## Consignes
1. Recopiez le passage du texte sur Luc qui commence par « Luc avait débarqué » et se termine par « Alerte à l’Ouest. ».
2. D'après le texte sur Luc, de quel instrument jouait-il dans la fanfare du quartier ?
3. Rédigez la suite du texte sur Luc, à partir de sa dernière phrase.

## Texte fourni

_ _ _ _ _ _ _

Luc avait imaginé une suite à ce documentaire sorti en 2004. L’été dernier, il avait terminé l’écriture d’une fiction de 50 minutes produite par Aber Images et inspirée par les habitants de Kermarron dont il était resté très proche. Il jouait du saxophone dans la fanfare du quartier et était impliqué dans les activités du centre social. Clément, son fils, décrit ce projet comme « une comédie dramatique musicale ». « Mon père m’avait demandé de créer une chorégraphie avec les habitants du quartier ». Ce film à la forme hybride aurait « mêlé des images documentaires à celles de la fiction ».

« Luc parlait de ce film comme d’un conte », ajoute Aurélie Dupuy qui travaillait sur le projet comme assistante de production et devait seconder Luc à la réalisation. « Mais un conte tiré du réel. Il était très touché par les gens qui se battent pour conserver le peu qu’ils ont. Il essayait de trouver de l’espoir tout en étant très lucide. C’était quelqu’un d’encourageant et de bienveillant. Il voulait transposer la lutte sociale des habitants de Kermarron dans un récit poétique. » La jeune femme cite Jacques Tati et Jacques Demy dans les sources d’inspiration du réalisateur.

Luc avait débarqué dans le monde de l’audiovisuel par le biais de la radio. Le réalisateur Jean-Paul Mathelier et l’agriculteur Henri Peuziat se souviennent que leur ami s’est occupé en 1980 de la radio de Plogoff lors du mouvement de résistance contre l’implantation d’une centrale nucléaire au cap Sizun, puis qu’il a été animateur et directeur de Radio Cap à Douarnenez. Ce sont des années de militance que les trois hommes ont partagé. « Luc était quelqu’un de solaire, d’une façon douce qui réchauffait. Il était très aimé, généreux, souriant, accueillant », souligne Jean-Paul. Avec Henri, Luc continuait à militer au sein des associations Plogoff, mémoire d’une lutte et Alerte à l’Ouest.

_ _ _ _ _ _ _

## Données fournies
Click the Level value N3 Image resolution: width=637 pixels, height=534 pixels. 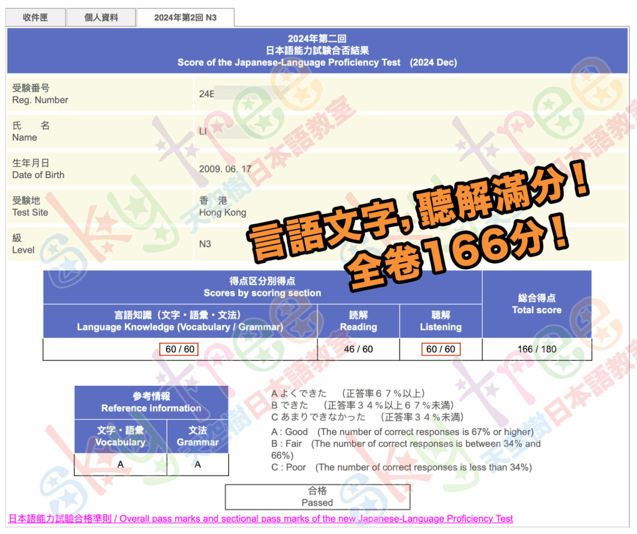pos(205,243)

_ _ _ _ _ _ _

## Réponses
1.
Luc avait débarqué dans le monde de l’audiovisuel par le biais de la radio. Le réalisateur Jean-Paul Mathelier et l’agriculteur Henri Peuziat se souviennent que leur ami s’est occupé en 1980 de la radio de Plogoff lors du mouvement de résistance contre l’implantation d’une centrale nucléaire au cap Sizun, puis qu’il a été animateur et directeur de Radio Cap à Douarnenez. Ce sont des années de militance que les trois hommes ont partagé. « Luc était quelqu’un de solaire, d’une façon douce qui réchauffait. Il était très aimé, généreux, souriant, accueillant », souligne Jean-Paul. Avec Henri, Luc continuait à militer au sein des associations Plogoff, mémoire d’une lutte et Alerte à l’Ouest.

2. Du saxophone.

3.
 

Au son s’est vite ajoutée l’image. Luc a partagé son temps entre la réalisation de films documentaires et institutionnels, et le montage. Il a monté plusieurs films de sa femme, la réalisatrice Gabrielle Maillet : Deux ou trois choses de Sanzay, L’insolente, Des femmes pas comme il faut. Gaëlle Douël et Jean-Jacques Rault ont vécu avec lui l’expérience inédite d’un premier montage sur leur documentaire Iwan, le yoyo. « Nous avons appris le montage avec lui. C’était quelqu’un de très calme et d’apaisant. Il a eu de la patience avec nous, prenant le temps de l’explication. Il savait désamorcer avec humour les inévitables tensions qui surviennent au cours d’un montage », racontent-ils.

Au début des années 90, Luc et Gabrielle ont créé l’association de production Elzéard image. Cette structure a notamment permis au réalisateur de diversifier son activité en tournant, par exemple, plusieurs films courts pour le musée du Léman à Nyon en Suisse et pour le Port Musée de Douarnenez. « L’univers maritime était très important pour mon père », souligne Clément qui précise que « Elzéard est une référence au roman de Jean Giono, ‘’L’homme qui plantait des arbres‘’ ». On quitte la mer pour la Provence intérieure. Mais on comprend ce que l’histoire de ce berger provençal qui transforme une région désertique en forêt pouvait représenter pour Luc qui n’a cessé de s’engager dans des luttes sociales et environnementales.

 

En guise de message de bonne année, Luc adressait ces mots à ses amis en janvier dernier : « Et alors ! Vous avez su ? Non, on n’a pas su ! J’avais un arbre qui me poussait dans le cœur, dans l’oreillette droite, fou ! Pour un amoureux des jardins, c’est pas mal, la consécration quoi ! (…) Un lymphome, ça s’appelle, des cellules indésirables dans l’oreillette droite du cœur. Faut éradiquer, pas de quartier (…) Voilà, j’ai la pêche, et je voudrais la souffler à celles et ceux qui l’ont moins…. Vive la vie et Boum année… »

Films en Bretagne adresse ses sincères condoléances à Gabrielle, à ses enfants, à sa famille et à ses proches.